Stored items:
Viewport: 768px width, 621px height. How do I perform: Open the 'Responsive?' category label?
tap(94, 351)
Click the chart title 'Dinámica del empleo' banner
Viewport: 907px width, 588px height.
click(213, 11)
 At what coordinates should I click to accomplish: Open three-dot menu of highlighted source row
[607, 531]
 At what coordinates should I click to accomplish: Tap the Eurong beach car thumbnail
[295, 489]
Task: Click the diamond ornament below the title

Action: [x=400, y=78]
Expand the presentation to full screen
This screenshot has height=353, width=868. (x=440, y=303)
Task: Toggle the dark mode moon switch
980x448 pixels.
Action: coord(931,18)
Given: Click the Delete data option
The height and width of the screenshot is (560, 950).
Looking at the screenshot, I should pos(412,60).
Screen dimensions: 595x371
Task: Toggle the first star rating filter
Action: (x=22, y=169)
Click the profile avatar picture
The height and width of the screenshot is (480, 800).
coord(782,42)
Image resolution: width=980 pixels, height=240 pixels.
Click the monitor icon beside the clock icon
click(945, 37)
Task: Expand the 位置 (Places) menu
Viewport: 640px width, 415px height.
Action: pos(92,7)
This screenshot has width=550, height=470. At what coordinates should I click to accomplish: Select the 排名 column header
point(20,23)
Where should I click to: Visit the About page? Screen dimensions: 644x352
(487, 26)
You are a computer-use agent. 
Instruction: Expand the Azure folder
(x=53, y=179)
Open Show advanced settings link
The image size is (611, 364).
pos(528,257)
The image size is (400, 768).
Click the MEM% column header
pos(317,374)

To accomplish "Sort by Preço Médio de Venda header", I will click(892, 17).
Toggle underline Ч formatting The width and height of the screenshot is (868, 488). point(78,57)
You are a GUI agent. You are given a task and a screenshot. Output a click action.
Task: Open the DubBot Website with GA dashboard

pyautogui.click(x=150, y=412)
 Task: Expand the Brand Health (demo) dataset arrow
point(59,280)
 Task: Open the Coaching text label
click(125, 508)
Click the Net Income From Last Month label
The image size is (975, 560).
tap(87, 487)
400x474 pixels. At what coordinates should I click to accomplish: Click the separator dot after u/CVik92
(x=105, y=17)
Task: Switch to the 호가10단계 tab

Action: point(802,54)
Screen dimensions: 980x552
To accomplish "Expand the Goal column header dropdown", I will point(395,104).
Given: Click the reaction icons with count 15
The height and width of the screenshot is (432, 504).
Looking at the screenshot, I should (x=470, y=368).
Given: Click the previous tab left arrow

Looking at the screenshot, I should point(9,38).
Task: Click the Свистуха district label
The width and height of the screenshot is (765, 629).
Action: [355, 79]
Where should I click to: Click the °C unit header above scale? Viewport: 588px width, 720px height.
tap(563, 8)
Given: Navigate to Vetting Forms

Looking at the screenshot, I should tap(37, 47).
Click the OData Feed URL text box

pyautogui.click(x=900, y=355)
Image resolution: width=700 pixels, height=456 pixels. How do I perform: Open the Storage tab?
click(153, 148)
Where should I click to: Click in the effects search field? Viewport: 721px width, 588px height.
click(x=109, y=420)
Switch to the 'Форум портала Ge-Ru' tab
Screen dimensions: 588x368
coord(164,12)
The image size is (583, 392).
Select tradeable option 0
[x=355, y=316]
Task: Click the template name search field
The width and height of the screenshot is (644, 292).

_Task statement_
Set down every record above, word for word.

_Solution to this problem_
Viewport: 768px width, 621px height. How do I perform: Open the 'Responsive?' category label?
tap(94, 351)
Click the chart title 'Dinámica del empleo' banner
Viewport: 907px width, 588px height.
click(213, 11)
 At what coordinates should I click to accomplish: Open three-dot menu of highlighted source row
[607, 531]
 At what coordinates should I click to accomplish: Tap the Eurong beach car thumbnail
[295, 489]
Task: Click the diamond ornament below the title

Action: [x=400, y=78]
Expand the presentation to full screen
This screenshot has height=353, width=868. (x=440, y=303)
Task: Toggle the dark mode moon switch
980x448 pixels.
Action: coord(931,18)
Given: Click the Delete data option
The height and width of the screenshot is (560, 950).
Looking at the screenshot, I should pos(412,60).
Screen dimensions: 595x371
Task: Toggle the first star rating filter
Action: (x=22, y=169)
Click the profile avatar picture
The height and width of the screenshot is (480, 800).
coord(782,42)
Image resolution: width=980 pixels, height=240 pixels.
Click the monitor icon beside the clock icon
click(945, 37)
Task: Expand the 位置 (Places) menu
Viewport: 640px width, 415px height.
Action: pos(92,7)
This screenshot has width=550, height=470. At what coordinates should I click to accomplish: Select the 排名 column header
point(20,23)
Where should I click to: Visit the About page? Screen dimensions: 644x352
(487, 26)
You are a computer-use agent. 
Instruction: Expand the Azure folder
(x=53, y=179)
Open Show advanced settings link
The image size is (611, 364).
pos(528,257)
The image size is (400, 768).
Click the MEM% column header
pos(317,374)

To accomplish "Sort by Preço Médio de Venda header", I will click(892, 17).
Toggle underline Ч formatting The width and height of the screenshot is (868, 488). point(78,57)
You are a GUI agent. You are given a task and a screenshot. Output a click action.
Task: Open the DubBot Website with GA dashboard

pyautogui.click(x=150, y=412)
 Task: Expand the Brand Health (demo) dataset arrow
point(59,280)
 Task: Open the Coaching text label
click(125, 508)
Click the Net Income From Last Month label
The image size is (975, 560).
tap(87, 487)
400x474 pixels. At what coordinates should I click to accomplish: Click the separator dot after u/CVik92
(x=105, y=17)
Task: Switch to the 호가10단계 tab

Action: point(802,54)
Screen dimensions: 980x552
To accomplish "Expand the Goal column header dropdown", I will point(395,104).
Given: Click the reaction icons with count 15
The height and width of the screenshot is (432, 504).
Looking at the screenshot, I should (x=470, y=368).
Given: Click the previous tab left arrow

Looking at the screenshot, I should point(9,38).
Task: Click the Свистуха district label
The width and height of the screenshot is (765, 629).
Action: [355, 79]
Where should I click to: Click the °C unit header above scale? Viewport: 588px width, 720px height.
tap(563, 8)
Given: Navigate to Vetting Forms

Looking at the screenshot, I should tap(37, 47).
Click the OData Feed URL text box

pyautogui.click(x=900, y=355)
Image resolution: width=700 pixels, height=456 pixels. How do I perform: Open the Storage tab?
click(153, 148)
Where should I click to: Click in the effects search field? Viewport: 721px width, 588px height.
click(x=109, y=420)
Switch to the 'Форум портала Ge-Ru' tab
Screen dimensions: 588x368
coord(164,12)
The image size is (583, 392).
Select tradeable option 0
[x=355, y=316]
Task: Click the template name search field
The width and height of the screenshot is (644, 292).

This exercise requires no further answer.